O derrube de sobreiros iniciado hoje em Setúbal, no Vale da Rosa, é um dos exemplos mais recentes do modo como se alteram as regras existentes para satisfazer alguns interesses privados, bastando para tal declarar a utilidade pública de determinado projecto.
Uma coisa que era proibida em determinado local, como seja o abate de determinadas espécies e a construção de determinados tipos de empreendimentos, pode vir a ter luz verde por decisão governamental, bastando para isso declarar “a imprescindível utilidade pública”. É curioso que este tipo de imprescindibilidade pública só assiste a grandes empreendimentos, e curiosamente em terrenos com baixo valor comercial exactamente pelas restrições impostas pela legislação em vigor até à tal “imprescindível utilidade pública”.

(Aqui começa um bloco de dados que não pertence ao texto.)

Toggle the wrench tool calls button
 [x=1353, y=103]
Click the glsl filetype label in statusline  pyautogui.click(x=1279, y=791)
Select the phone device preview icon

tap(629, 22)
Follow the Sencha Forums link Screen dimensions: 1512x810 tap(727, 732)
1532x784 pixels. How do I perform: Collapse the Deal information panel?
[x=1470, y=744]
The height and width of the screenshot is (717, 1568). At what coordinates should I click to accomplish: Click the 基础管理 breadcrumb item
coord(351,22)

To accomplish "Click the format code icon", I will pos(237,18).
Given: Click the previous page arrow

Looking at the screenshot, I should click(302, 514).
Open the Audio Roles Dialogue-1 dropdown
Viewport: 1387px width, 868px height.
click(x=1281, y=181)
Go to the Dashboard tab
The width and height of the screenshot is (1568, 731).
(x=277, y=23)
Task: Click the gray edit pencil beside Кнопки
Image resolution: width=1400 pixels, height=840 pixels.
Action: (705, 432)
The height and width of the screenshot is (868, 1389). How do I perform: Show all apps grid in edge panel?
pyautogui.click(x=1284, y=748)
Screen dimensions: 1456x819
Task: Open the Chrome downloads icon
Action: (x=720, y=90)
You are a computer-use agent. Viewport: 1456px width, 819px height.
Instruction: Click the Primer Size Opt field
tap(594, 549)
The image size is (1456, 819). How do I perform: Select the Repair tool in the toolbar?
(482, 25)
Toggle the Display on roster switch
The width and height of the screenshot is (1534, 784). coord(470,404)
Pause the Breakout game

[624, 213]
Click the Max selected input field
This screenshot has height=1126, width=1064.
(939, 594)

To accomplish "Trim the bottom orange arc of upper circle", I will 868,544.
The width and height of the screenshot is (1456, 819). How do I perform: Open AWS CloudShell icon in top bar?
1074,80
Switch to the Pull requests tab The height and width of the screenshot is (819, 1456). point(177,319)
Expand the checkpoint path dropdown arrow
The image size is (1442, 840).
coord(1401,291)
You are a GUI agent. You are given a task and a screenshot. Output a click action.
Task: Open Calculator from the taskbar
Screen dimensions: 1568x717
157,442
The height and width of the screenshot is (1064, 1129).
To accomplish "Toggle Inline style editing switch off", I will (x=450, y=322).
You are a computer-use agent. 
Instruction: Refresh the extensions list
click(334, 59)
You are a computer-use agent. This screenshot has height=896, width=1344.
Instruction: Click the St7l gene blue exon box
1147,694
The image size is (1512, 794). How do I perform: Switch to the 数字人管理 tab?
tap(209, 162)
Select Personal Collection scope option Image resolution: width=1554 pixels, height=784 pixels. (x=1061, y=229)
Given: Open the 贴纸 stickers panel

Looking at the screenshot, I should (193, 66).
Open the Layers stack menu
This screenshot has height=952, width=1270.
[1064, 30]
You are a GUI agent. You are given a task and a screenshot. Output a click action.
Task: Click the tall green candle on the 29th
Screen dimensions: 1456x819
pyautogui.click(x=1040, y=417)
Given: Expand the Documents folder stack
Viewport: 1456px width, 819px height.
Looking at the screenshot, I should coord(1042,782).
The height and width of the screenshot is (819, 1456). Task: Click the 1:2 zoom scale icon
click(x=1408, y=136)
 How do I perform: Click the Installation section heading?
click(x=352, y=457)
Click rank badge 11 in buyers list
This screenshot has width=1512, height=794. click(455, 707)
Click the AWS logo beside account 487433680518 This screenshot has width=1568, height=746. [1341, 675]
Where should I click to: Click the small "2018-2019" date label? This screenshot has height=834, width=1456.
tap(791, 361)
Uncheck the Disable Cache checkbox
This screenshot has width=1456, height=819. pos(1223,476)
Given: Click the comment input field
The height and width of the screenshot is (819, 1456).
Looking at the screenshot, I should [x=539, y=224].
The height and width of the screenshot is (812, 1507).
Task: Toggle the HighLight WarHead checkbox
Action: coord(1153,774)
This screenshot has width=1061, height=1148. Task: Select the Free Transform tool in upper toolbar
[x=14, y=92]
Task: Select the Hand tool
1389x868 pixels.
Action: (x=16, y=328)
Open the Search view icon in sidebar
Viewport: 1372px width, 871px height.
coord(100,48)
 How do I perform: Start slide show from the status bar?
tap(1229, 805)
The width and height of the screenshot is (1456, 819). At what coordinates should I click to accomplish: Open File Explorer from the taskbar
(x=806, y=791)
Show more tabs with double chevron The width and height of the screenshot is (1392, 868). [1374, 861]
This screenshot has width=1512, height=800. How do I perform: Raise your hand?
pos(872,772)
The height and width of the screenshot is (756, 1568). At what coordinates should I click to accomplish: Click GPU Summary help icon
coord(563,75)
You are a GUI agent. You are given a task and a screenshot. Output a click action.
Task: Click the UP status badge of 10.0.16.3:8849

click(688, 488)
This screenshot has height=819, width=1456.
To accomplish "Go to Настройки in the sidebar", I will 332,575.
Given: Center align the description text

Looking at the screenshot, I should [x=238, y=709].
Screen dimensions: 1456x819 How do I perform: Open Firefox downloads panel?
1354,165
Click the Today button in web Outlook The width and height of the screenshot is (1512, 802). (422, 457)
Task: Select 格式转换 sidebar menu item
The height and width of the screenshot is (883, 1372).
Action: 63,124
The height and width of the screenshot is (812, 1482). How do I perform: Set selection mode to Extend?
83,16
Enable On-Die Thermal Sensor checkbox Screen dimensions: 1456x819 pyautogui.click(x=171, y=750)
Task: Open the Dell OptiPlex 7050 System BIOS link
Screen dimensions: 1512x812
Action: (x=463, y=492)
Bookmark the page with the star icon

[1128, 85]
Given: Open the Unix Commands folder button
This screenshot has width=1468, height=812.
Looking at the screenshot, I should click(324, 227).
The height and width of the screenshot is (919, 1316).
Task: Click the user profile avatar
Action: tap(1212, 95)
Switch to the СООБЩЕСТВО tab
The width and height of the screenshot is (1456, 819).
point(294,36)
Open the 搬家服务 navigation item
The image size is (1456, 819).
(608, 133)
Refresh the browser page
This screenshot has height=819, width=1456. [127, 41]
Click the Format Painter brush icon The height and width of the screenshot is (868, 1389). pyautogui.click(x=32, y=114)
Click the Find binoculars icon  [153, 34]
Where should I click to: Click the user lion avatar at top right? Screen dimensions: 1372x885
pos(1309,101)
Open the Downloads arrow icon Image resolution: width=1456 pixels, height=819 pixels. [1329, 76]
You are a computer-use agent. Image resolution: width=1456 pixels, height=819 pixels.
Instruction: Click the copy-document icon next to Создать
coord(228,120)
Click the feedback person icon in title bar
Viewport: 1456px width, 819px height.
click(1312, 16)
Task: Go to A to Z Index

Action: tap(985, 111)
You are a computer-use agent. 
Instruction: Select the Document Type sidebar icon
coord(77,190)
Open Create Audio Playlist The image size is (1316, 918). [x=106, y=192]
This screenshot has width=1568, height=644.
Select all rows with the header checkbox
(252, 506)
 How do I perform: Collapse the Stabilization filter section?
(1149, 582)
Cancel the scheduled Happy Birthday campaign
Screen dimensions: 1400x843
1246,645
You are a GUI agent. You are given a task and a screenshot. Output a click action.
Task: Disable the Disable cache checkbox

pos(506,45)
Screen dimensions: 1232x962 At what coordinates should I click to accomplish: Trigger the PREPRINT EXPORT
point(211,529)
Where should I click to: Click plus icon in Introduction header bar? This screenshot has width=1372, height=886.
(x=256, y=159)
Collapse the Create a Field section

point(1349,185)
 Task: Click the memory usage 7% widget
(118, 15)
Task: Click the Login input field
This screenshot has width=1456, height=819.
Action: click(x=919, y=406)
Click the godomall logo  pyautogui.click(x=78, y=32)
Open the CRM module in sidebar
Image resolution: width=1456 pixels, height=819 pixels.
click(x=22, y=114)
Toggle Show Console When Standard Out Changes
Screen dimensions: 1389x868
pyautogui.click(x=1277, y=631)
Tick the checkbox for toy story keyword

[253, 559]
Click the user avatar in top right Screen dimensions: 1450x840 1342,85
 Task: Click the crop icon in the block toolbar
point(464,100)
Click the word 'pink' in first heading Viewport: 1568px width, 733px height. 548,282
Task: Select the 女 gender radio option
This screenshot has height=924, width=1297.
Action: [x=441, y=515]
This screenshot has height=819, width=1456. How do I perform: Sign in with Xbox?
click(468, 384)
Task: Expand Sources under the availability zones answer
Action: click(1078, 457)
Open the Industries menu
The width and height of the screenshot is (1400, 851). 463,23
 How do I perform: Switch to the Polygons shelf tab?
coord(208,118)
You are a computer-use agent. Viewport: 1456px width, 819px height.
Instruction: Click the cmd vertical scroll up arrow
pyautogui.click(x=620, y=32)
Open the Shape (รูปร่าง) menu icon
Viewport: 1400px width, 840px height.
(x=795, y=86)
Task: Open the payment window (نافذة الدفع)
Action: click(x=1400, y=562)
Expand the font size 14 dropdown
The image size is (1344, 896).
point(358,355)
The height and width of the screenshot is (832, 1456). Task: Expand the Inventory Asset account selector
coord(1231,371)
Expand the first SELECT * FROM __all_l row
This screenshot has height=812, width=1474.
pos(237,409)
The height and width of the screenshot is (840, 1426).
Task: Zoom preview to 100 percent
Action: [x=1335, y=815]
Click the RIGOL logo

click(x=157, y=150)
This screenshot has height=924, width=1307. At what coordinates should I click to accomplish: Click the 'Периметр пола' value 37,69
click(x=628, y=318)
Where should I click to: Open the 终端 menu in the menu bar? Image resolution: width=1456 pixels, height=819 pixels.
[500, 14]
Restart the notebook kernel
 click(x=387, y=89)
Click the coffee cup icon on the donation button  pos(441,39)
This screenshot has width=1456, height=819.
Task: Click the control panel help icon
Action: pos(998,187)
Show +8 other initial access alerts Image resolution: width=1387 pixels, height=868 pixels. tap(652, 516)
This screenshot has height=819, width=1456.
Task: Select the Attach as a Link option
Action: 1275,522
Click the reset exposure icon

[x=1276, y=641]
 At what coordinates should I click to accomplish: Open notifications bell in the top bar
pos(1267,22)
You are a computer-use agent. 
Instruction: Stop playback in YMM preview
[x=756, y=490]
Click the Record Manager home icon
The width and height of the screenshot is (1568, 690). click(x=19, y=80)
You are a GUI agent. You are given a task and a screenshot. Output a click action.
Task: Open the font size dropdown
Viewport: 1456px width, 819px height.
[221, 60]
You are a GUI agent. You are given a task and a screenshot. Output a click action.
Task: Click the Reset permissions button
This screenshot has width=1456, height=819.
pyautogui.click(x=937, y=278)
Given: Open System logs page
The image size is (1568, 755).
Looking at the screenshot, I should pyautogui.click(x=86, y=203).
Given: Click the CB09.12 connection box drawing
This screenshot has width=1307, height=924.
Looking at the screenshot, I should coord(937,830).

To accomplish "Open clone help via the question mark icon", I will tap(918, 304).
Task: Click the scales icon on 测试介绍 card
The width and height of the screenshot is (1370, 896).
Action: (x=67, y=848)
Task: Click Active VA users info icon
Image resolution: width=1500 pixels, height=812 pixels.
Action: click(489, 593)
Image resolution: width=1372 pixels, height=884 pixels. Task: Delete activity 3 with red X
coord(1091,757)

Os interesses colectivos parecem estar sempre sujeitos aos interesses económicos, os inconvenientes ecológicos e ambientais deixam de ter importância, a partir do momento em que sem regras precisas e verificáveis, um executivo procede a uma classificação que faz tábua rasa da legislação até então aplicável a determinada porção do território.
Estará tudo certamente previsto na lei, mas aqui o Zé ficará sempre com a pulga atrás da orelha em casos desta natureza, porque não me restam dúvidas de que os beneficiados não serão , nunca, outros Zés como eu.